Rewrite the material below with every "Task" replaced by "Instruction", changing nothing else. Leave the pictures out.

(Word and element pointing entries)
::::::

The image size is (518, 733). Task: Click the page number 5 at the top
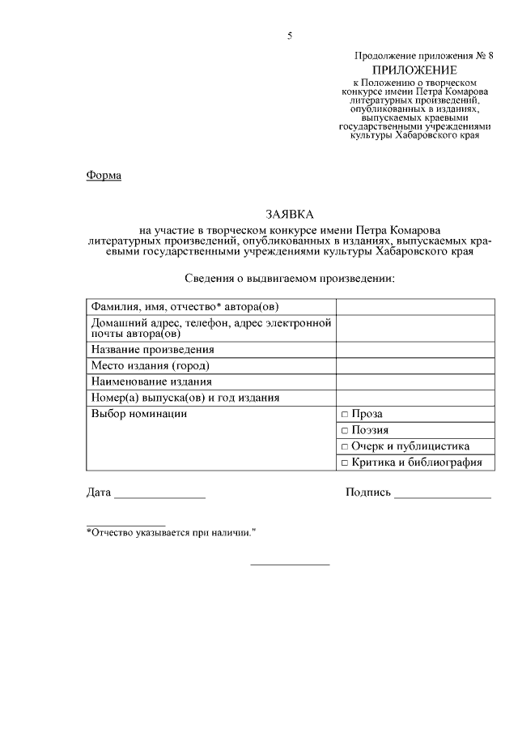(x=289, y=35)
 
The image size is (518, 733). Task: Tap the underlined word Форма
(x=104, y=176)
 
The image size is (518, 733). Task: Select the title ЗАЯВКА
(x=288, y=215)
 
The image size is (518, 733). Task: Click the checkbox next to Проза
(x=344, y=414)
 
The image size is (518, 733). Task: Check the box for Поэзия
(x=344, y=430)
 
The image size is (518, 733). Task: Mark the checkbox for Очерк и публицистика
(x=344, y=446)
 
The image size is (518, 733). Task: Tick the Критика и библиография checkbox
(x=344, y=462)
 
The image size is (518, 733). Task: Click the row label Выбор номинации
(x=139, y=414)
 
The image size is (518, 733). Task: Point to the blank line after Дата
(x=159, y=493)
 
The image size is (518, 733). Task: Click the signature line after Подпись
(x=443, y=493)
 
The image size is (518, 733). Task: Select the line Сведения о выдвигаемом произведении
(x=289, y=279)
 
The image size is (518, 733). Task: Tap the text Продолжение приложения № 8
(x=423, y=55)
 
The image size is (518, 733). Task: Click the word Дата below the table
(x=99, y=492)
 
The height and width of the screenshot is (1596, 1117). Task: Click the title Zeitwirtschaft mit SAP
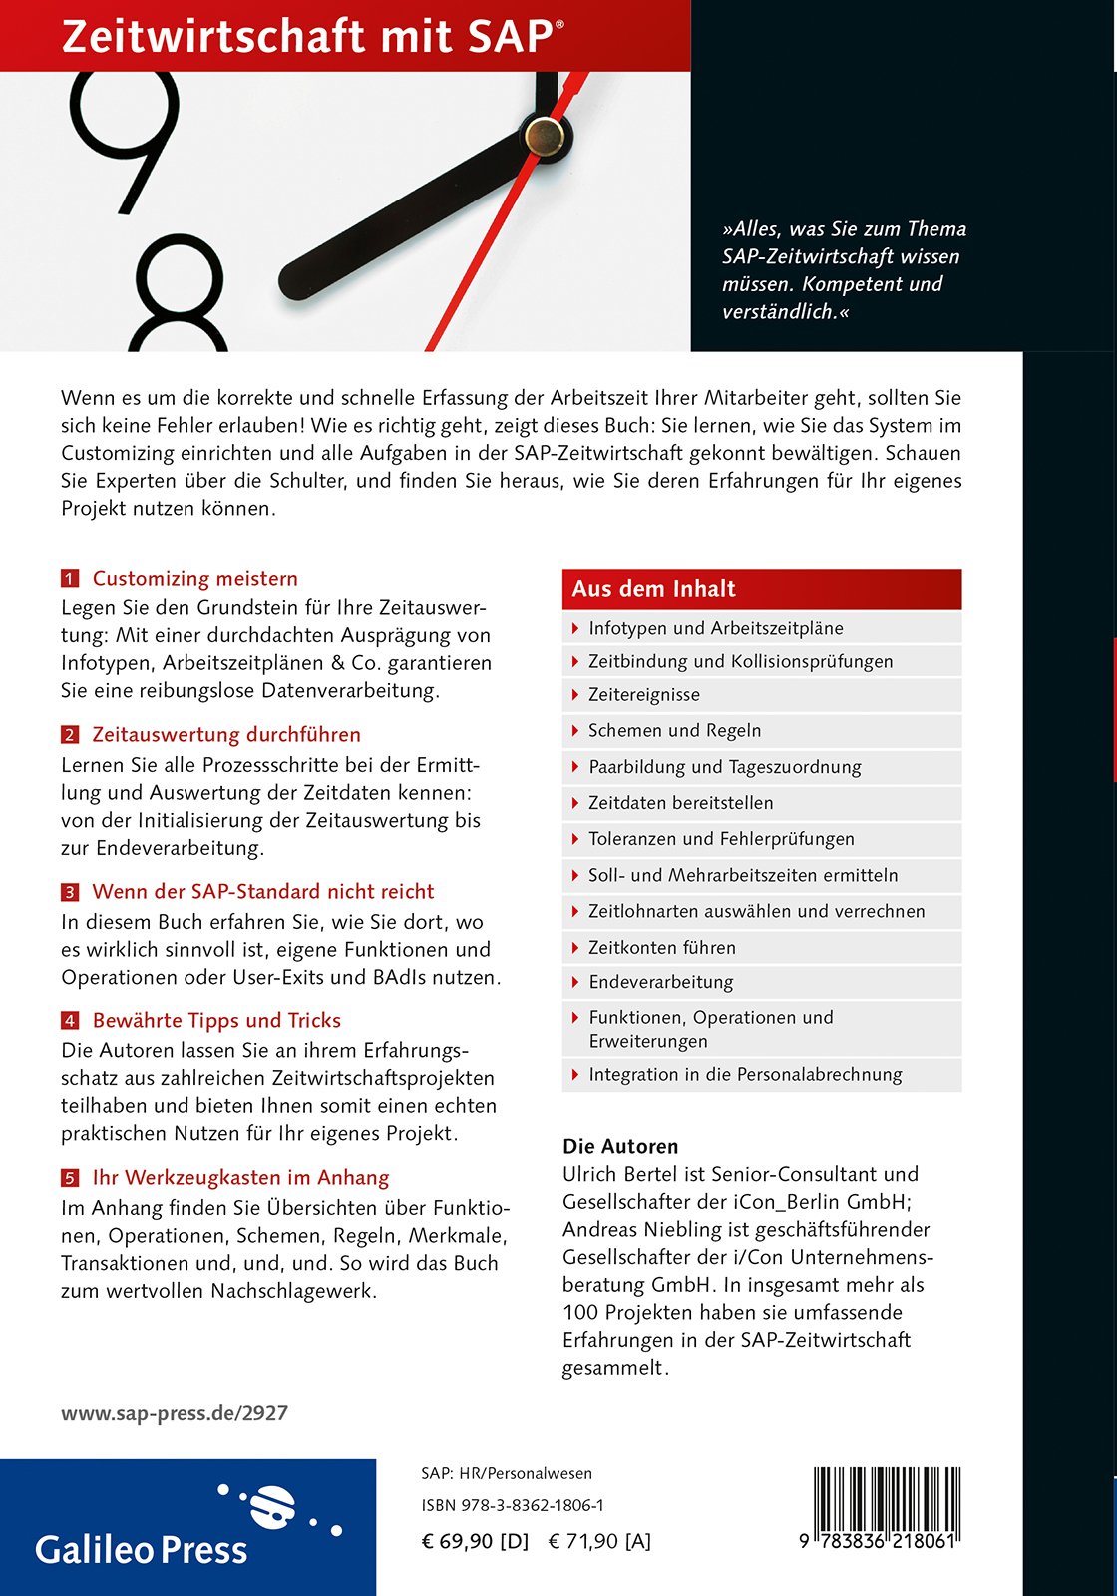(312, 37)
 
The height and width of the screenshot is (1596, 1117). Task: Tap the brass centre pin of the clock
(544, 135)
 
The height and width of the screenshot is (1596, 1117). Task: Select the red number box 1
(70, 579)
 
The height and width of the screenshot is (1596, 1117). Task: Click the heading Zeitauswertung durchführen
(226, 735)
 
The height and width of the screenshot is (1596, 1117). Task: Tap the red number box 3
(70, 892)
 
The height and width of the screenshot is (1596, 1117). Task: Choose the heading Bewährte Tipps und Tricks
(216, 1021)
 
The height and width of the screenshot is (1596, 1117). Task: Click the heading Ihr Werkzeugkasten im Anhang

::::::

--- RESULT ---
The image size is (518, 733). Instruction: Click the page number 5 at the top
(x=289, y=35)
 
The image size is (518, 733). Instruction: Tap the underlined word Форма
(x=104, y=176)
 
The image size is (518, 733). Instruction: Select the title ЗАЯВКА
(x=288, y=215)
 
The image size is (518, 733). Instruction: Click the checkbox next to Проза
(x=344, y=414)
 
The image size is (518, 733). Instruction: Check the box for Поэзия
(x=344, y=430)
 
The image size is (518, 733). Instruction: Mark the checkbox for Очерк и публицистика
(x=344, y=446)
 
The image size is (518, 733). Instruction: Tick the Критика и библиография checkbox
(x=344, y=462)
 
The image size is (518, 733). Instruction: Click the row label Выбор номинации
(x=139, y=414)
 
The image size is (518, 733). Instruction: Point to the blank line after Дата
(x=159, y=493)
 
The image size is (518, 733). Instruction: Click the signature line after Подпись
(x=443, y=493)
 
The image size is (518, 733). Instruction: Select the line Сведения о выдвигаемом произведении
(x=289, y=279)
 
The image size is (518, 733). Instruction: Tap the text Продолжение приложения № 8
(x=423, y=55)
 
The image size is (518, 733). Instruction: Click the word Дата below the table
(x=99, y=492)
 
The height and width of the screenshot is (1596, 1117). Instruction: Click the title Zeitwirtschaft mit SAP
(312, 37)
 
The height and width of the screenshot is (1596, 1117). Instruction: Tap the brass centre pin of the clock
(544, 135)
 
The height and width of the screenshot is (1596, 1117). Instruction: Select the red number box 1
(70, 579)
 
The height and width of the screenshot is (1596, 1117). Instruction: Click the heading Zeitauswertung durchführen
(226, 735)
 
The height and width of the screenshot is (1596, 1117). Instruction: Tap the red number box 3
(70, 892)
 
The height and width of the screenshot is (1596, 1117). Instruction: Choose the heading Bewährte Tipps und Tricks
(216, 1021)
 
The height and width of the screenshot is (1596, 1117). Instruction: Click the heading Ihr Werkzeugkasten im Anhang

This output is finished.